- **Assignment**
Among the records that follow, find each line holding the word "axis" and copy it.

- **Material for the task**

■ ■ ■ ■

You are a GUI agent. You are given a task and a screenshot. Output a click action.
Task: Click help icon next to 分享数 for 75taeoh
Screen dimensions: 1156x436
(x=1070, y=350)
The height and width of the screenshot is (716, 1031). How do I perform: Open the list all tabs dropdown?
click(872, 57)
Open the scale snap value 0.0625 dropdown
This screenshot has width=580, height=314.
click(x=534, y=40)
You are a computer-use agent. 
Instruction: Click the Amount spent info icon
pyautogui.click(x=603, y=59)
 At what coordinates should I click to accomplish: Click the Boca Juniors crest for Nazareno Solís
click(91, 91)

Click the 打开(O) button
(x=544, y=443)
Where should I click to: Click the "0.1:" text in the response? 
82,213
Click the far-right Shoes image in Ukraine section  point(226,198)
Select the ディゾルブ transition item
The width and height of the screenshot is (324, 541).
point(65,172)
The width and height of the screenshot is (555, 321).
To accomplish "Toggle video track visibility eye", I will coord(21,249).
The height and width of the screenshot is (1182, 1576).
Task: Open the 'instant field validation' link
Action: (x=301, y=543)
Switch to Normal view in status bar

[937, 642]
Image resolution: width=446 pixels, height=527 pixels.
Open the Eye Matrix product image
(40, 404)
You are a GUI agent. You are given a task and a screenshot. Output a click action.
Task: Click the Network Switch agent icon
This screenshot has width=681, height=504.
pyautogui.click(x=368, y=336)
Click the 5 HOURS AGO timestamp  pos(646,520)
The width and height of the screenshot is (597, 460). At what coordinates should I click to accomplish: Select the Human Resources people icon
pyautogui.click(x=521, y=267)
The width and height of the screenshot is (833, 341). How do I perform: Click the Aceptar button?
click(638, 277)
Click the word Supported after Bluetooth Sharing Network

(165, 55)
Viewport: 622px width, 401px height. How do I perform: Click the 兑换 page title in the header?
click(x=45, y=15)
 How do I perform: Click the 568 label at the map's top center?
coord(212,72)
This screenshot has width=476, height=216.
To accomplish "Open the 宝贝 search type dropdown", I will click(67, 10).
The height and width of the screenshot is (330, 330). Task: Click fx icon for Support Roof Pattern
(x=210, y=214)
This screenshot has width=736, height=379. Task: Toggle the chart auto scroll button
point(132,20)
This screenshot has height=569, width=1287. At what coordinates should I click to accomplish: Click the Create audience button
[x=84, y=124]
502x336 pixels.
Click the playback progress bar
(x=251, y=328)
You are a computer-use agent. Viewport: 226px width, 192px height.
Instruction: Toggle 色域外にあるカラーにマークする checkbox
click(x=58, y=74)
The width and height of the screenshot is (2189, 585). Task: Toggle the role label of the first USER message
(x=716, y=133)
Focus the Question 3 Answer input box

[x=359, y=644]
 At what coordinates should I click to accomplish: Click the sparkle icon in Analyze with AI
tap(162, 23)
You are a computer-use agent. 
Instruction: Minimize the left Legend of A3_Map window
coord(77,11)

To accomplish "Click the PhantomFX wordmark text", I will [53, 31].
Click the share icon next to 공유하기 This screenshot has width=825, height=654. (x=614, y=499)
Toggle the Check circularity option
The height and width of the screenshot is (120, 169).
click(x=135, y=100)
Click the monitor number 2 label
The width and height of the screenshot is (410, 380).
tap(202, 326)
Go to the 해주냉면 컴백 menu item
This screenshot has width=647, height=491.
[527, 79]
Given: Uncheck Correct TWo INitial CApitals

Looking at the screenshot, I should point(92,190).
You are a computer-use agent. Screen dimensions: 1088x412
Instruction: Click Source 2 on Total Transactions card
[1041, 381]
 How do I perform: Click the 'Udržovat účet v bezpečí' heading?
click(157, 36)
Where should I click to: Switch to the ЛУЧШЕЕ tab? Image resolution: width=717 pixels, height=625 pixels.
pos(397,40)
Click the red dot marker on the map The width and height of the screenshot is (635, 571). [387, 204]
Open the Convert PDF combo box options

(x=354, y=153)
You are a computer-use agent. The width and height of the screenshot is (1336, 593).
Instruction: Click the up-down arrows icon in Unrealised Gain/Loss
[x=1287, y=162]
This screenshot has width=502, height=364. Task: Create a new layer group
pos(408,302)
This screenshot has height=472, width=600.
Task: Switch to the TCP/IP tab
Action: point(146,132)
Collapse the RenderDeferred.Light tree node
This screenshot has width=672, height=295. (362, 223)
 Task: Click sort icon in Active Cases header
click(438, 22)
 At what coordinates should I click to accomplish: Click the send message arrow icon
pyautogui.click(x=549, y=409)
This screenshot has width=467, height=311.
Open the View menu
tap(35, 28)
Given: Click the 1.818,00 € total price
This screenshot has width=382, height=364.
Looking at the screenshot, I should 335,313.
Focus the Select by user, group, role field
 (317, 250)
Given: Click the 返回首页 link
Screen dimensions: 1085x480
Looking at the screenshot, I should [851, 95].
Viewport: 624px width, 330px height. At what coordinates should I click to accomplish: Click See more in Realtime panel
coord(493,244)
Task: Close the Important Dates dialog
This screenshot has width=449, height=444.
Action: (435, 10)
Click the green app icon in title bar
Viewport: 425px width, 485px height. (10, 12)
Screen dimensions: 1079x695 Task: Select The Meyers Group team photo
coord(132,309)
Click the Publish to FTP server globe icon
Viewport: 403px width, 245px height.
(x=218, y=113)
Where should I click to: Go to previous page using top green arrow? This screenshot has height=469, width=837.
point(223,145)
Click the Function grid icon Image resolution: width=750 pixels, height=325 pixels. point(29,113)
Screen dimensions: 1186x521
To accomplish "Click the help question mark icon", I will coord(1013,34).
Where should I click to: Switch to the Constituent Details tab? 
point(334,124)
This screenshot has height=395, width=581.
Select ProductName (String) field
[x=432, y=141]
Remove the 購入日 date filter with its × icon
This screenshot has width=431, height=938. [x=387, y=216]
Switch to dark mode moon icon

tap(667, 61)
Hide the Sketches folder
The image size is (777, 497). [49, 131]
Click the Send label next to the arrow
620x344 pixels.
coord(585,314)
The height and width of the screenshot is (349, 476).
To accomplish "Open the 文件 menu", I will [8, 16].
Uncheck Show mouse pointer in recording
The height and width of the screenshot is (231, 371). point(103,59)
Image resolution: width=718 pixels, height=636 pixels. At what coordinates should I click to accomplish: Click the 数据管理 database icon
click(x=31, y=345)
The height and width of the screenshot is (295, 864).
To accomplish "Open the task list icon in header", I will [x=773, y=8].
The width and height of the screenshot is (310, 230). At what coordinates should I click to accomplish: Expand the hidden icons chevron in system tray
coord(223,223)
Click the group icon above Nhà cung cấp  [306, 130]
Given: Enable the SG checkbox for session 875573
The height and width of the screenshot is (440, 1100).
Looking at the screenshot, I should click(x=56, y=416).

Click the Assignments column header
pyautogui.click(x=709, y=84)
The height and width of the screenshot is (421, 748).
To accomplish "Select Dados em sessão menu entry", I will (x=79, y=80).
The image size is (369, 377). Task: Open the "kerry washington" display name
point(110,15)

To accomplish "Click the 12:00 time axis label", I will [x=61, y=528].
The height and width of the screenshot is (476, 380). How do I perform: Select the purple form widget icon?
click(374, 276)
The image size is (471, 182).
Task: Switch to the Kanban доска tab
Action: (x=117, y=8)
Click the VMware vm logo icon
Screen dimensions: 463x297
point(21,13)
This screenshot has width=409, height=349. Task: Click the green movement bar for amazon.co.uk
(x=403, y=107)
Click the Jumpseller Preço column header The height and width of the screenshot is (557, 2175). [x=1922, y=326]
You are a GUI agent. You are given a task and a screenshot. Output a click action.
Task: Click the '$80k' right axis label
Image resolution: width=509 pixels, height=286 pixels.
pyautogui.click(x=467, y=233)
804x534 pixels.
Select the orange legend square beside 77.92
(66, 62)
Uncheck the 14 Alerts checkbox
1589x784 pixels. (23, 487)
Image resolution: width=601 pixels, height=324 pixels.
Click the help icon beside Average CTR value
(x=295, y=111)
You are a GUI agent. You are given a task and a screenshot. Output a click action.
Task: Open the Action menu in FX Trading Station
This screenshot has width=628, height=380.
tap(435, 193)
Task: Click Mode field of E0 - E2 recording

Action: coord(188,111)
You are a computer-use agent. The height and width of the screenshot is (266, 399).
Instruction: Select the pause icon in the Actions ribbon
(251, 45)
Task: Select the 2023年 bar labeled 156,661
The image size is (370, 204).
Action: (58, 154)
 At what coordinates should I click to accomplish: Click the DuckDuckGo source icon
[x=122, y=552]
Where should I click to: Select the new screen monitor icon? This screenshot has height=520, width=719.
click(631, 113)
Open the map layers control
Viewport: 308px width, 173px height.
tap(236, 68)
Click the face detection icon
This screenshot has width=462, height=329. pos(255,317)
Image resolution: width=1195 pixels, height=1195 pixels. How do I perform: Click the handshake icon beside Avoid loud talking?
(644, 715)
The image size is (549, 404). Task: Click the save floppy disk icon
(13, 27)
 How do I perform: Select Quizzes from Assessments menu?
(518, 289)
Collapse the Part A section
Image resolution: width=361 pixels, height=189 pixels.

■ ■ ■ ■

- **Answer**
To accomplish "Click the 12:00 time axis label", I will [x=61, y=528].
Task: Click the '$80k' right axis label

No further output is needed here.